Listing of where targets appear:
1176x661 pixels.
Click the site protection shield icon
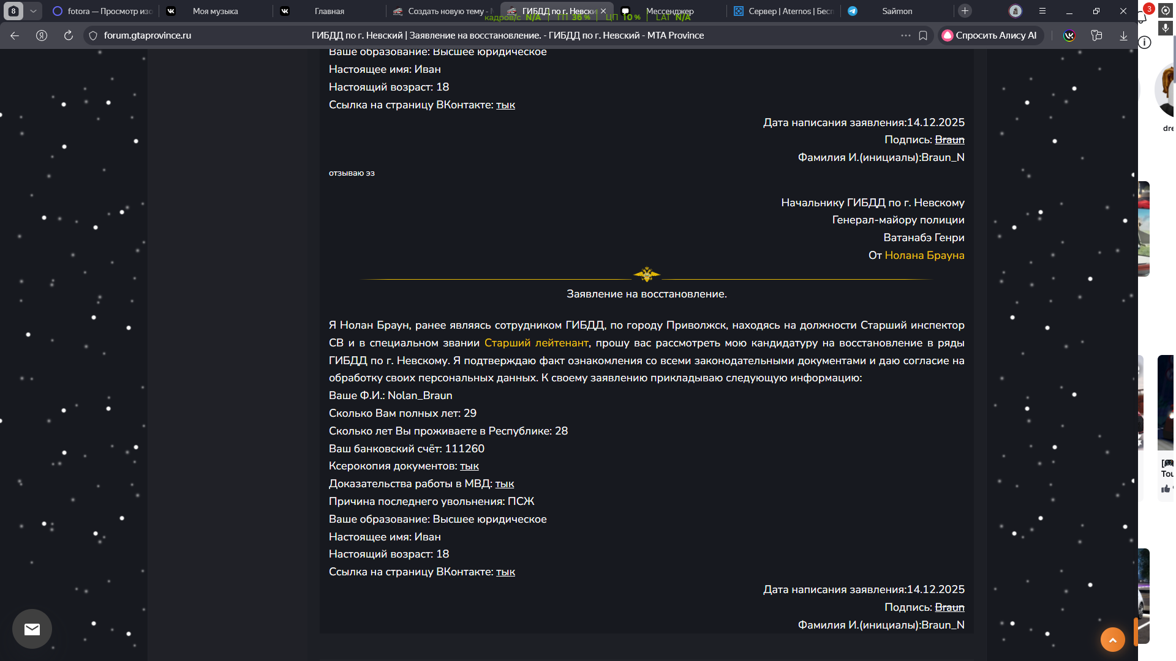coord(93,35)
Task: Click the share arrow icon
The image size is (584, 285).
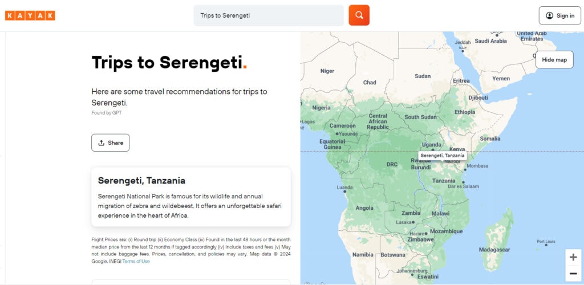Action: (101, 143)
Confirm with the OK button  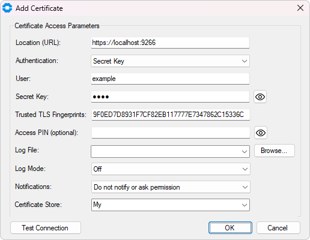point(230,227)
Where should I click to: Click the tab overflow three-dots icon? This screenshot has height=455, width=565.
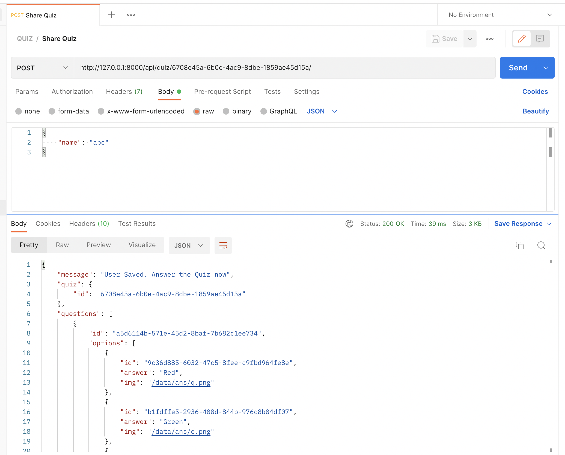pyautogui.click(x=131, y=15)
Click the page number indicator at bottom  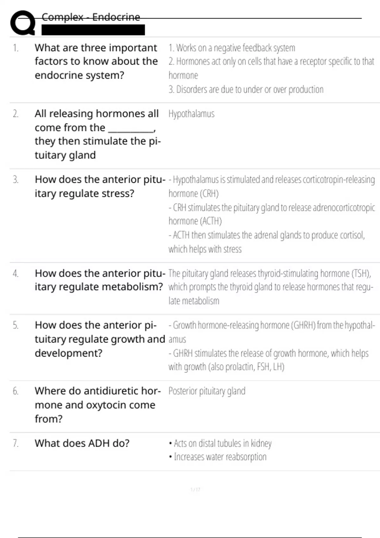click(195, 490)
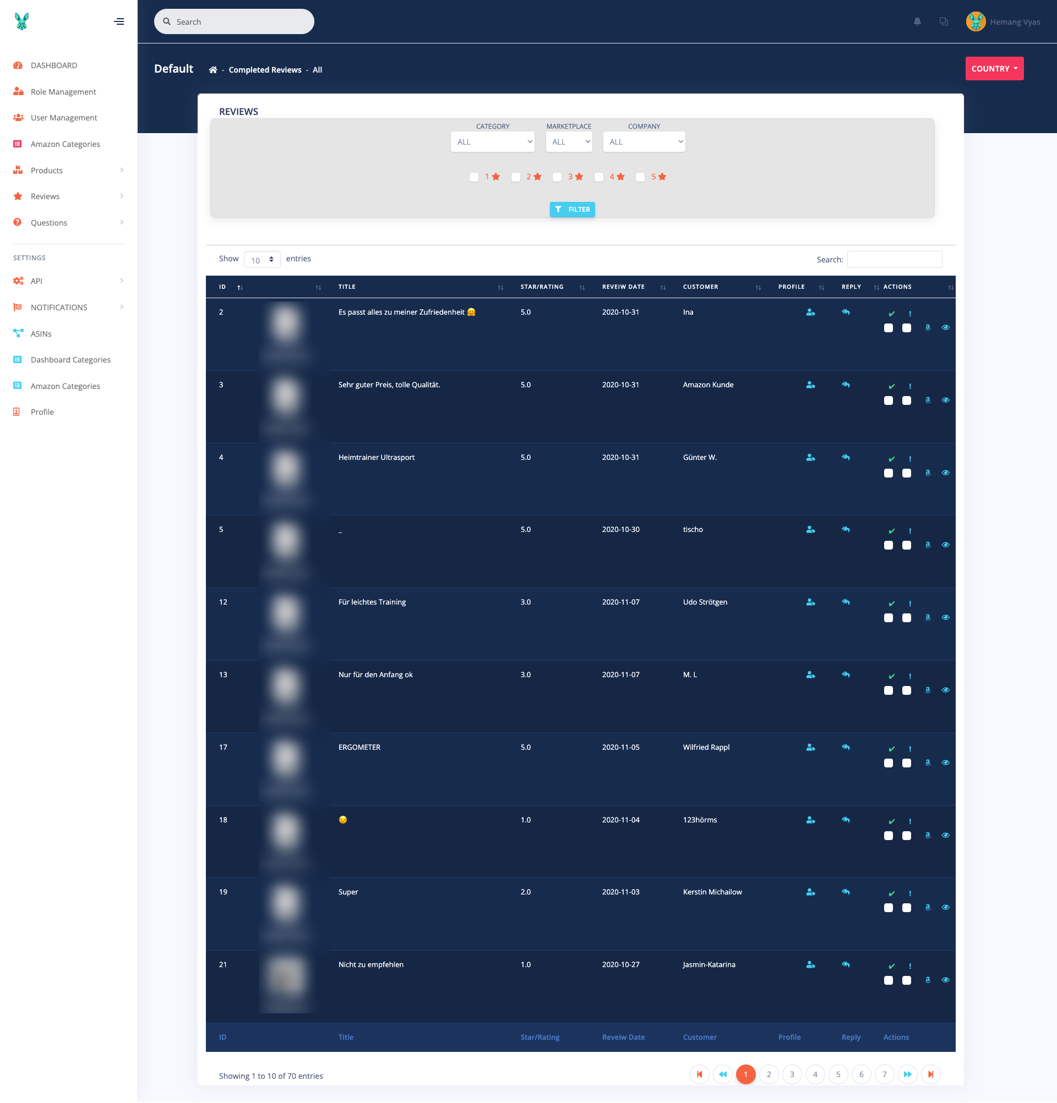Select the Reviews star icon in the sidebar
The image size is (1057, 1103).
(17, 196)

> **WHAT IS NEEDED**: Change "screenshot" to "image" in the listing from the line with "Where should I" to the line with "pyautogui.click(x=131, y=15)", and give those lines again with nothing else altered. Leave the pictures out of your answer.

> **ANSWER TO THIS PROBLEM**:
Where should I click to: Click the tab overflow three-dots icon? This image has height=455, width=565.
pyautogui.click(x=131, y=15)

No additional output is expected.